AÇÃO DIRETA DE INCONSTITUCIONALIDADE. DIREITO CONSTITUCIONAL. DIREITO ADMINISTRATIVO. LEI COMPLEMENTAR 87/2000 DO ESTADO DE MATO GROSSO DO SUL. ESTATUTO DOS PROFISSIONAIS DA EDUCAÇÃO BÁSICA DO ESTADO. ALTERAÇÕES PROMOVIDAS PELA LEI COMPLEMENTAR 266/2019. SERVIDORES PÚBLICOS EFETIVOS E TEMPORÁRIOS. FUNÇÃO DE DOCÊNCIA. REMUNERAÇÃO. NECESSIDADE DE EDIÇÃO DE LEI ESPECÍFICA (ART. 37, X, DA CF). NÃO CABIMENTO. VIOLAÇÃO AO PRINCÍPIO DA ISONOMIA (ARTS. 5º E 7º, XXXIV, CF). VIOLAÇÃO AO DIREITO ADQUIRIDO E À IRREDUTIBILIDADE DE SALÁRIOS (ARTS. 5º, XXXVI, E 37, XV, DA CF). NÃO OCORRÊNCIA. CONHECIMENTO PARCIAL DA AÇÃO. IMPROCEDÊNCIA.

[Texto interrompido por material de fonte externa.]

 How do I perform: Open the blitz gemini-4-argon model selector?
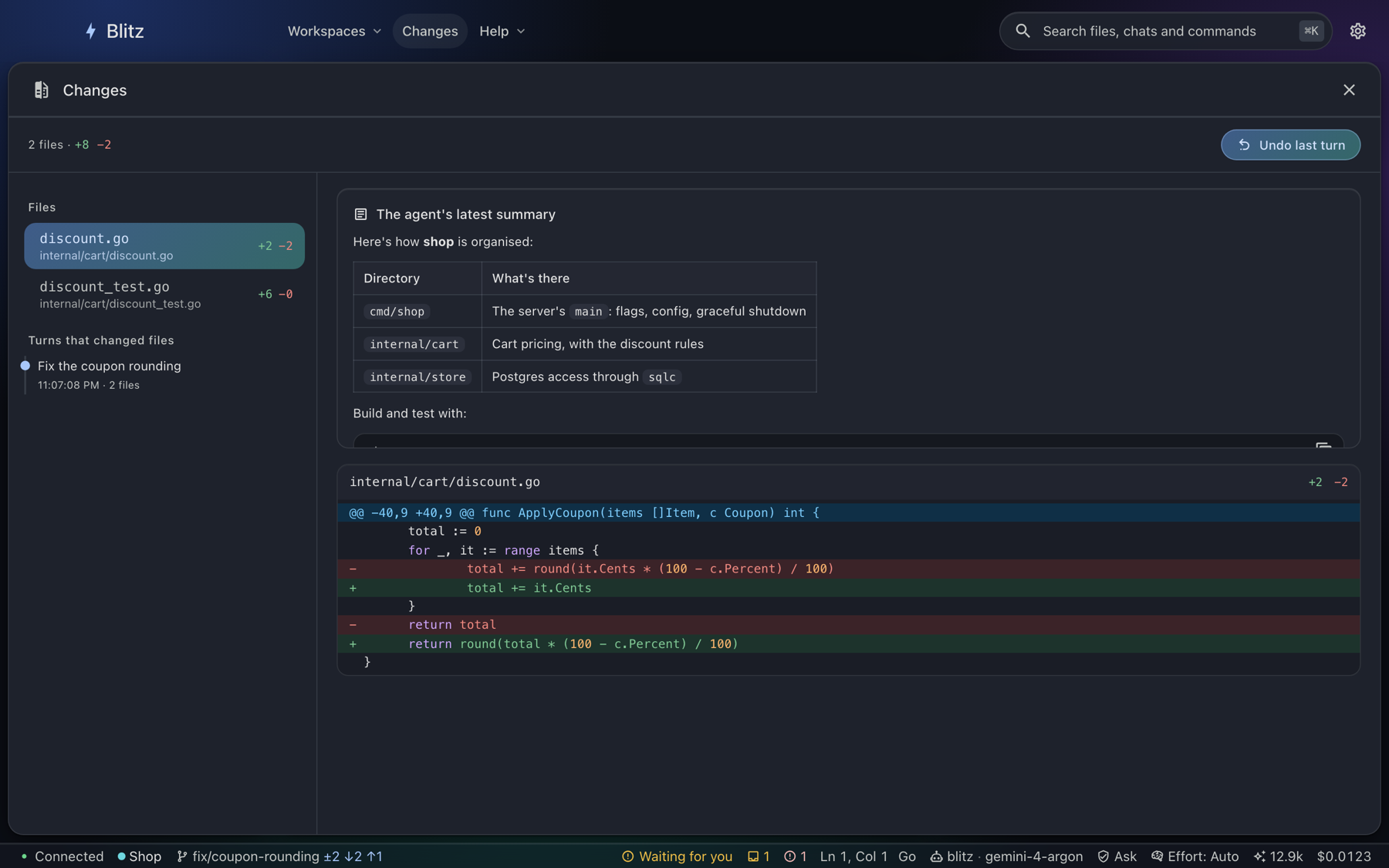pyautogui.click(x=1006, y=856)
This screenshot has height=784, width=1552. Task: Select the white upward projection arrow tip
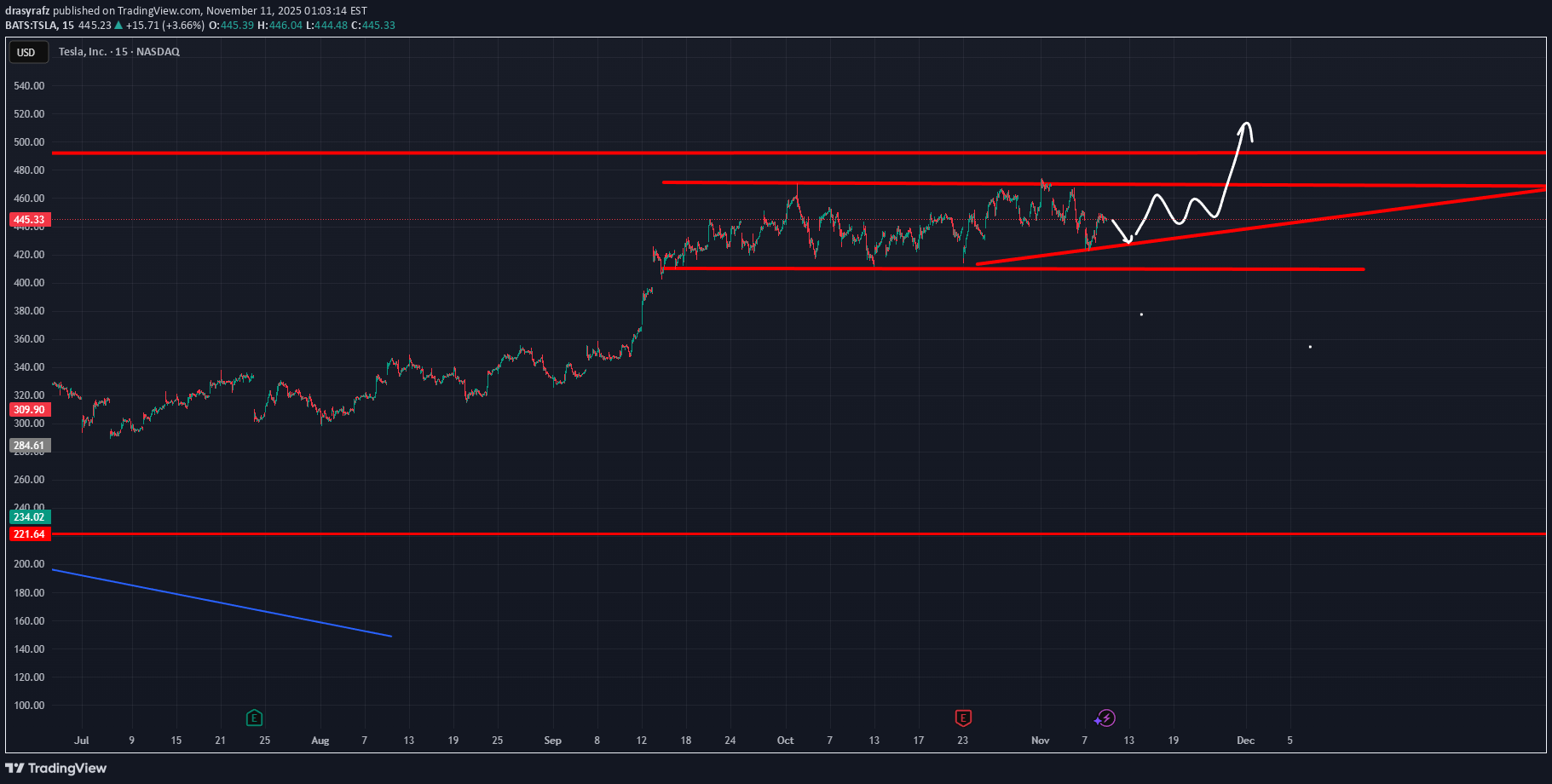[1246, 125]
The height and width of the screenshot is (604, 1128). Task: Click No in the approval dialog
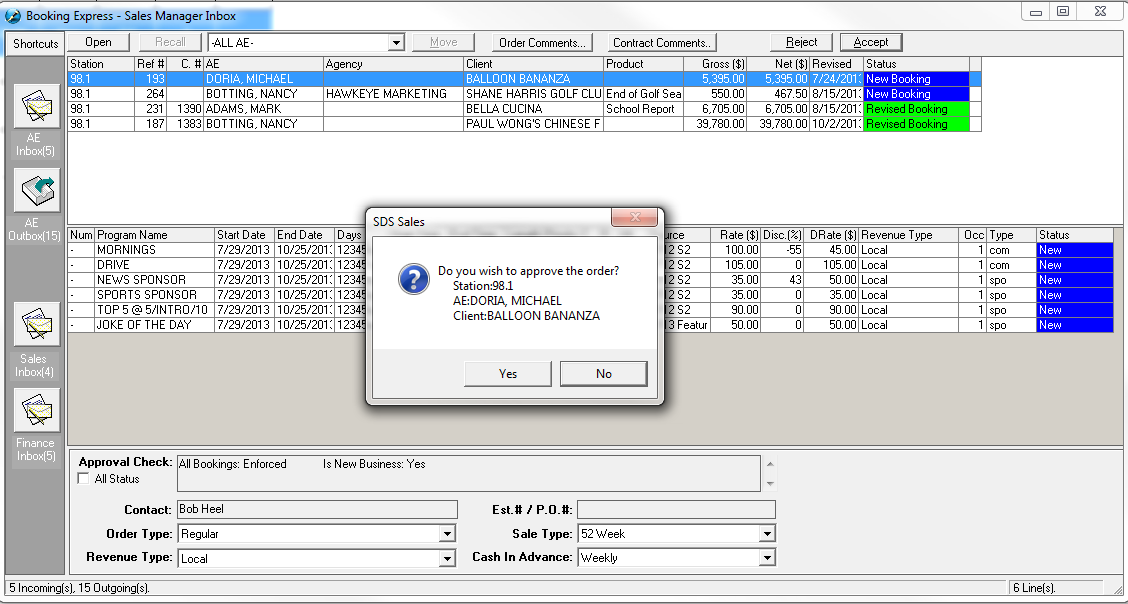pos(604,373)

        1. A jurisdição constitucional abstrata brasileira não admite o ajuizamento ou a continuidade de ação direta de inconstitucionalidade de lei ou ato normativo já revogado ou cuja eficácia já tenha se exaurido, independentemente do fato de terem produzido efeitos concretos residuais. Perda de objeto parcial da ação em relação ao inciso V do § 2º do art. 49 da LC 87/2000. Precedentes.
        2. Constitucionalidade do dispositivo legal que prevê a fixação da remuneração de servidores públicos temporários por meio de ato infralegal.

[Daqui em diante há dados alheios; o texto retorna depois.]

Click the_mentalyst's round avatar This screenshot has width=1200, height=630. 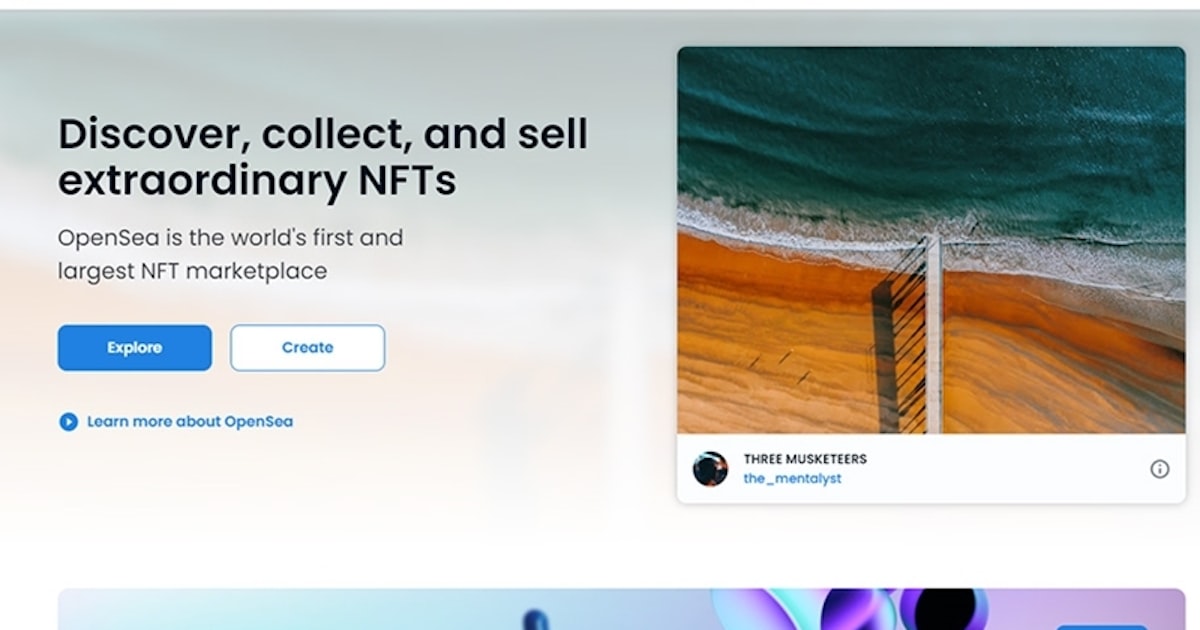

        3. A justificativa para a diferença dos critérios de remuneração existente entre o cargo de professor efetivo e a função exercida pelo professor temporário encontra respaldo na própria Constituição Federal (art. 37, II, IX, X), considerando que regimes jurídicos distintos comportam tratamentos diversos.
        4. É vedado ao Poder Judiciário, por não ter função legislativa, conceder aumento de vencimentos de servidores públicos com base no princípio da isonomia. Entendimento da Súmula Vinculante 37 do STF.

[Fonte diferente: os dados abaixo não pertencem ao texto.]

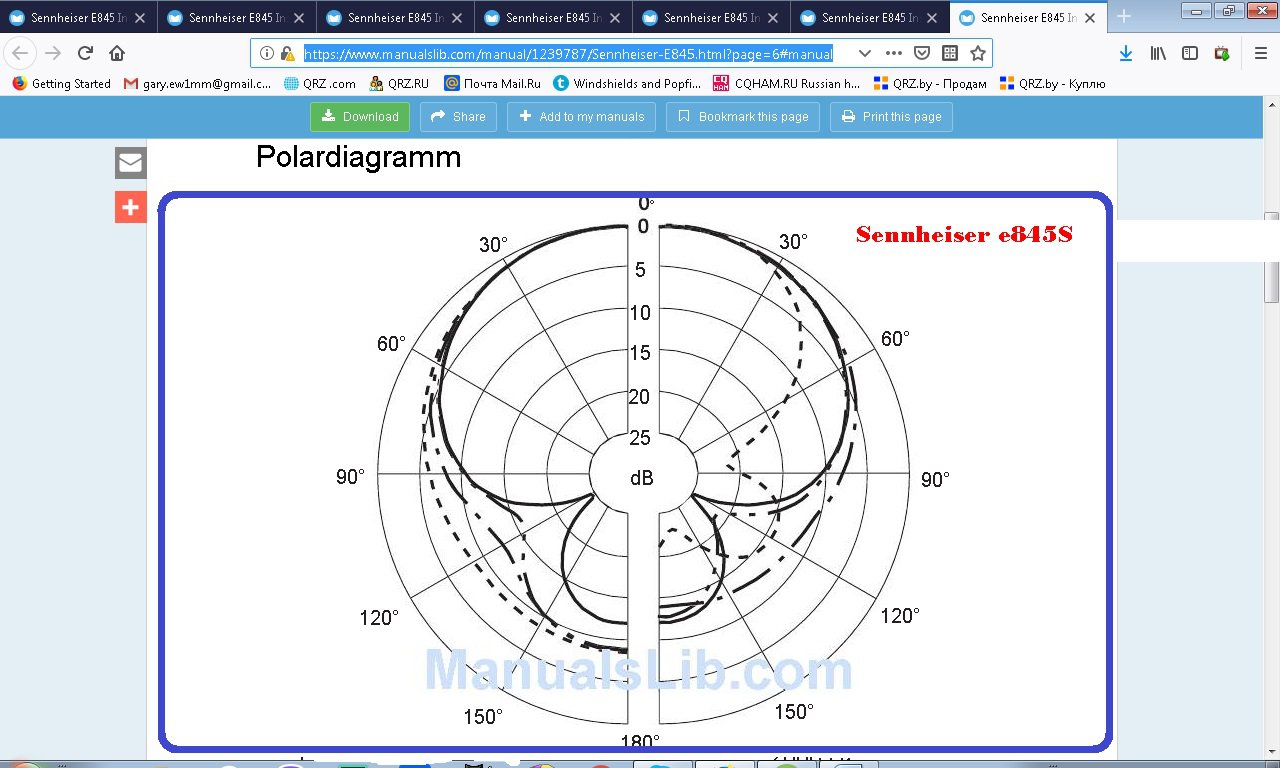The height and width of the screenshot is (768, 1280).
Task: Click the orange plus share icon
Action: (131, 207)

        5. Não afronta o direito adquirido e a irredutibilidade salarial (arts. 5º, XXXVI, e 37, XV, da CF) a norma estadual que, alterando calendário de integralização de piso salarial da categoria profissional, apenas prorroga o reajuste por mais três anos até alcançar o limite máximo previsto, como medida de austeridade adotada para equilibrar as contas públicas.
        6. A jurisprudência desta CORTE orienta que o direito adquirido não pode ser oposto a regime jurídico ou a forma de cálculo da remuneração de servidor público, desde que preservada a irredutibilidade salarial. Precedentes.
        7. Conhecimento parcial da ação. Ação direta julgada improcedente. (ADI 6196, Relator(a): ALEXANDRE DE MORAES, Tribunal Pleno, julgado em 20/03/2020, PROCESSO ELETRÔNICO DJe-081 DIVULG 01-04-2020 PUBLIC 02-04-2020, grifamos)

 E QUAL O PARÂMETRO REMUNERATÓRIO ADEQUADO PARA SERVIDORES TEMPORÁRIOS?

 

Na ausência de norma constitucional que fixe tal parâmetro ao legislador de cada ente, na matéria em estudo, entendemos que o piso de categorias de trabalhadores celetistas, que exercem funções análogas ao cargo público temporário,  poderia ser um bom parâmetro para a administração pública. O ente, entretanto, tem a liberdade para fixar as remunerações da forma que melhor lhe aprouver, usando, inclusive, o padrão remuneratório dos cargos efetivos. Tal tratamento pode ser um bom incentivo para que o servidor temporário realize o seu trabalho de forma mais motivada e eficiente.